Para santri diharapkan tidak hanya memahami pentingnya menjaga kesehatan keuangan melalui pengelolaan keuangan yang baik dengan pemanfaatan produk/layanan keuangan syariah, namun juga menyadari pentingnya gizi dalam menunjang kesehatan jiwa dan raga sebagai bagian dari perencanaan untuk mencapai kesejahteraan di masa depan.

OJK juga mendorong perluasan akses keuangan syariah dalam ekosistem pesantren melalui kegiatan FEBIS, yang diikuti oleh sekitar 150 peserta, terdiri atas pengelola Satuan Pelayanan Pemenuhan Gizi (SPPG), Badan Usaha Milik Nahdlatul Ulama, supplier sebagai bagian dari rantai pasok ekosistem Program Makan Bergizi Gratis (MBG), serta pelaku usaha di lingkungan pesantren.

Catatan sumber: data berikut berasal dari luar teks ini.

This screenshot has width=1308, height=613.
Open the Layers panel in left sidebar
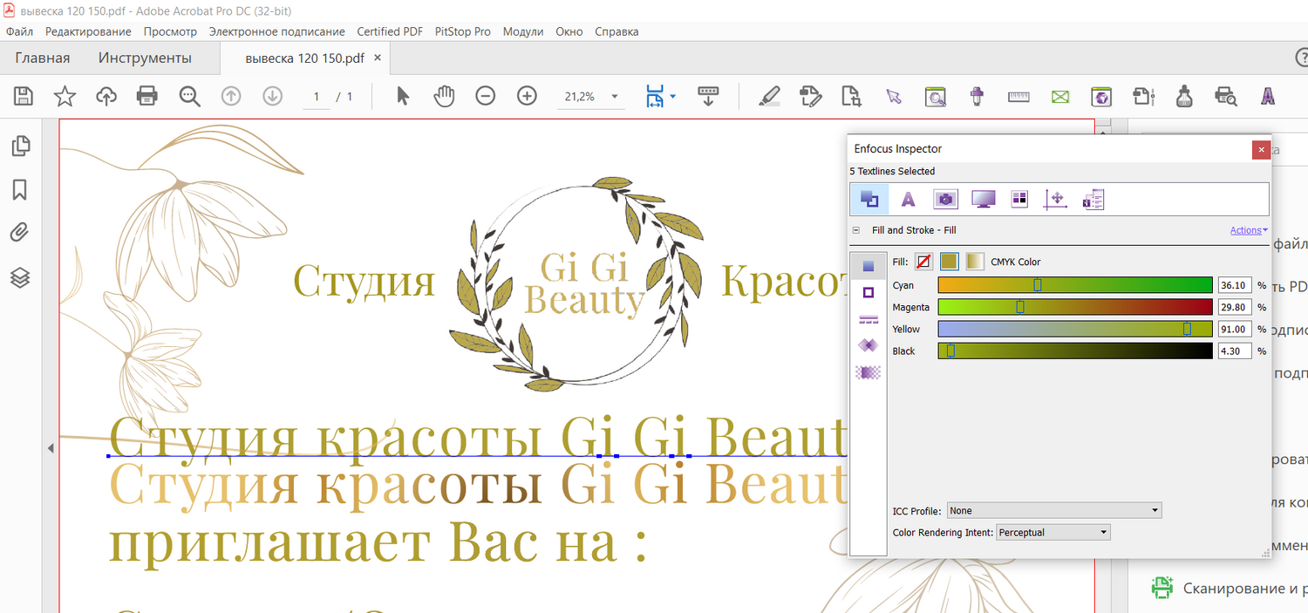20,277
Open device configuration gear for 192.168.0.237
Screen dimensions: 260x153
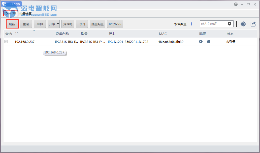201,42
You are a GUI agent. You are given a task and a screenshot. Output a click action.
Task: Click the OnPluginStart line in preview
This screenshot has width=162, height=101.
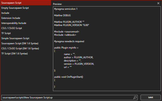click(69, 77)
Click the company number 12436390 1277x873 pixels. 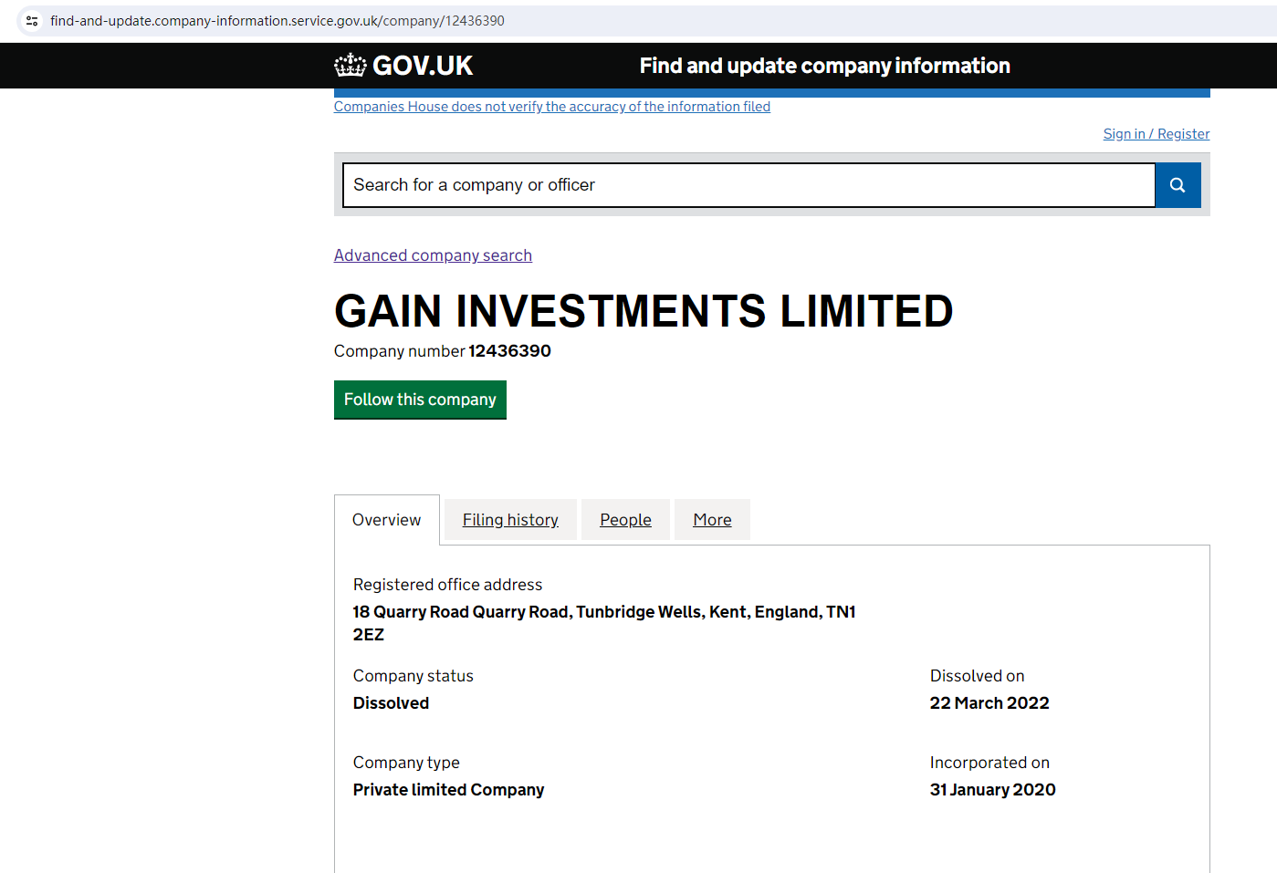tap(509, 351)
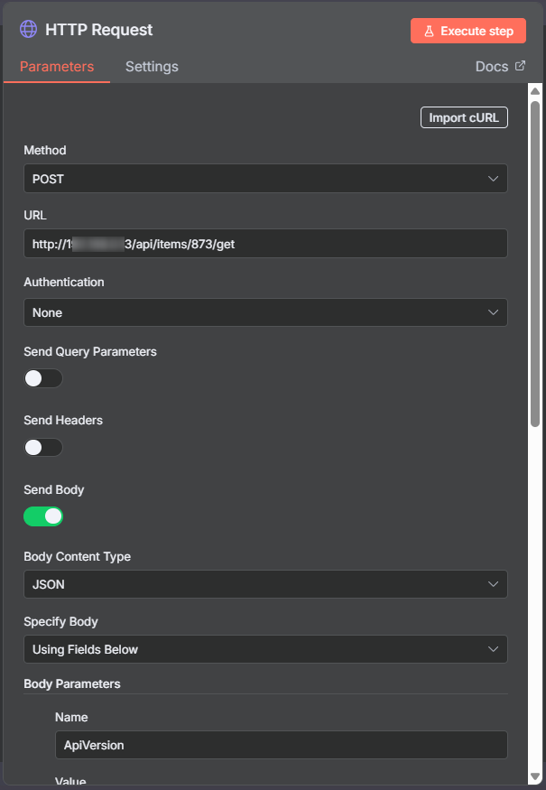Expand Specify Body dropdown

point(264,649)

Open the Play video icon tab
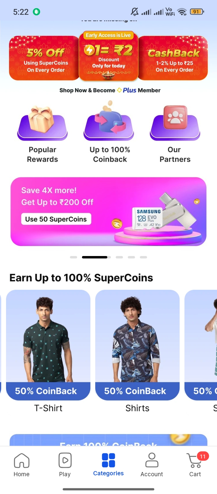pos(65,460)
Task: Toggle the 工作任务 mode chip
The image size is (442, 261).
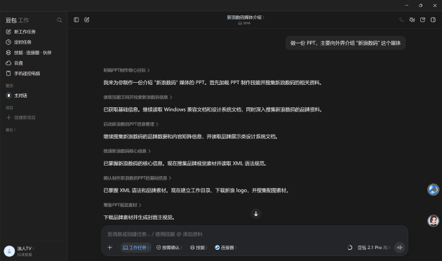Action: point(136,248)
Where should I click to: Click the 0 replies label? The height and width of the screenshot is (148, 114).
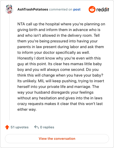click(x=47, y=127)
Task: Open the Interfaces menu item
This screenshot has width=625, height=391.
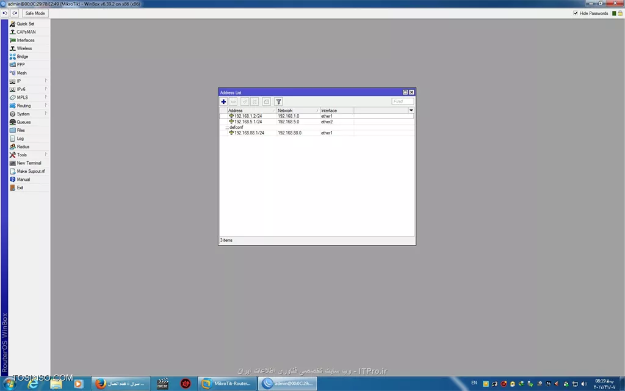Action: click(x=26, y=40)
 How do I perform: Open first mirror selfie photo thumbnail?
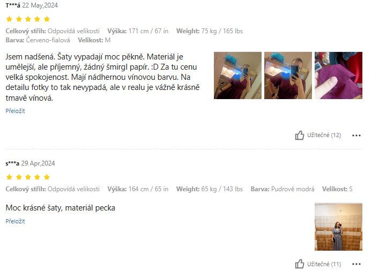coord(237,76)
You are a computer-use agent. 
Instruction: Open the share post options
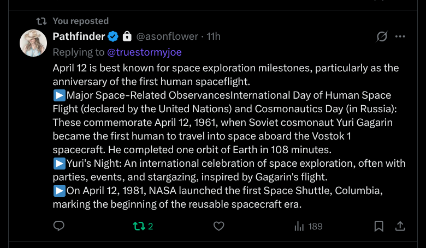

Kegiatan ini menghadirkan sesi pemaparan dari Pelaku Usaha Jasa Keuangan (PUJK) Syariah serta sesi business matching dalam bentuk diskusi antara pelaku usaha dan PUJK Syariah, untuk membantu memperdalam pemahaman masyarakat selaku pelaku usaha dalam memilih alternatif produk keuangan syariah sesuai kebutuhan dan kemampuannya.